Nor was The Luminaries all anguish. She speaks of the joy of becoming friends with Patel and of filming their characters’ initial, charged encounter, actually the last scene of the whole shoot. “It was kind of magical that we got to do this scene together out on a barge in the most beautiful landscape in New Zealand. I love Himesh as a human being. We knew we were going to say goodbye in a couple of days. There was something really moving about it.”
The day ended with a wrap party and rum on the beach. Hewson by then already had work lined up in the movie Tesla, about the early 20th-century inventor (out this summer).
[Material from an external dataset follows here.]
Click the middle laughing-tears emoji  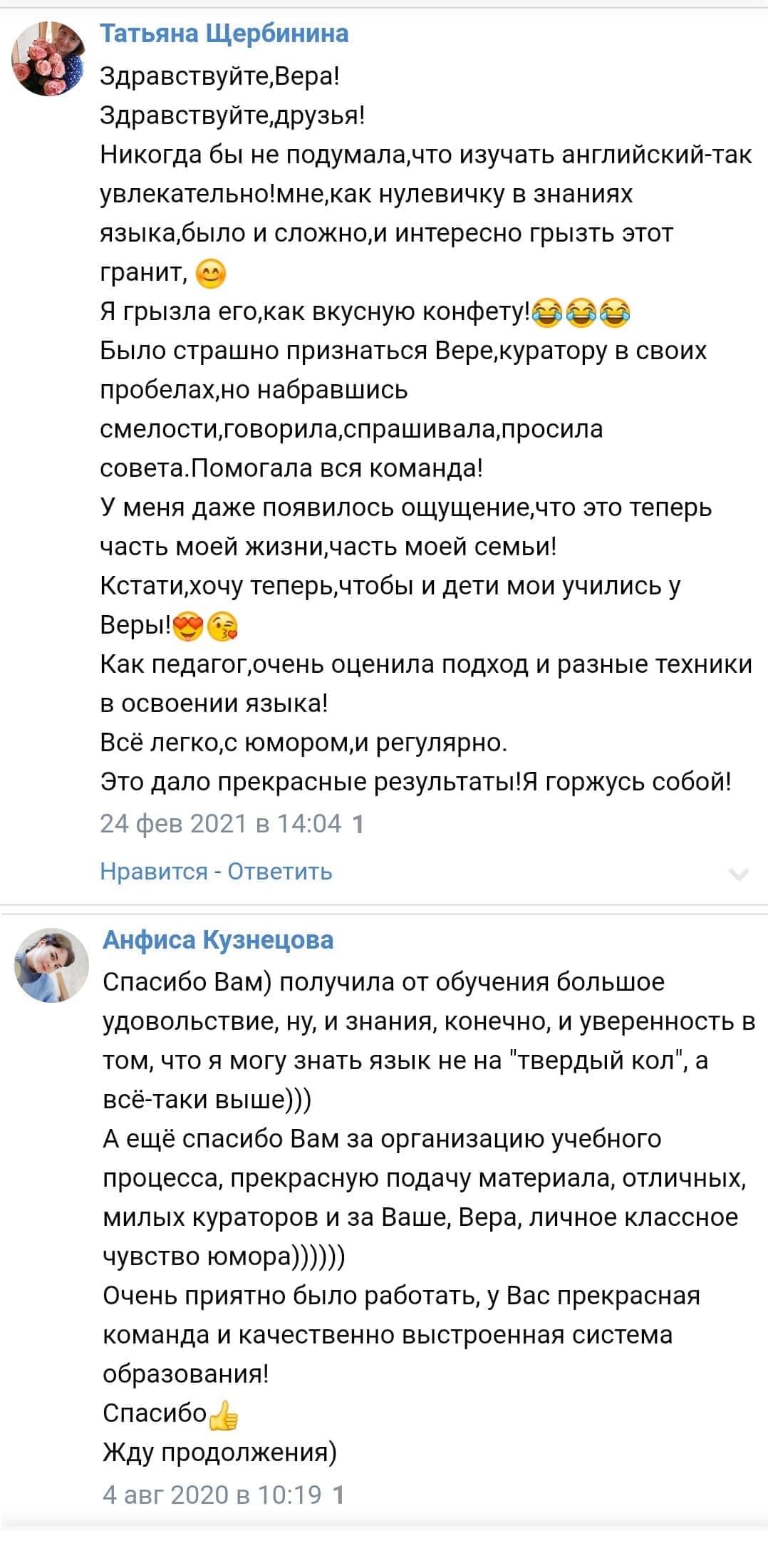[x=581, y=313]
Before filming that was over, she landed a lead role in a forthcoming Netflix series, Behind Her Eyes, a love-triangle thriller in which she plays the wife of an unfaithful psychiatrist.
I ask whether stardom scares her, having seen the flak her father has attracted — he is trolled for everything from his piety to his tax arrangements. “Look, my dad is very good at it. He’s been doing it a long time and he does get a lot of criticism and I will defend him until the day that I die. I love that man and I’m very, very, proud of what he does with his life. It’s incredible. But, yes, it does scare me. I don’t think it would be easy, but whether I’m well known or not, it’s not what it’s about. I just really love acting.”
After the emotional highs and lows of The Luminaries, I suspect Eve Hewson at the age of 28 is quite ready for stardom. That’s fortunate. A star is exactly what her tumultuous escape to the other side of the world has probably made her.
The Luminaries starts on BBC One on Sunday, June 21, at nine p.m.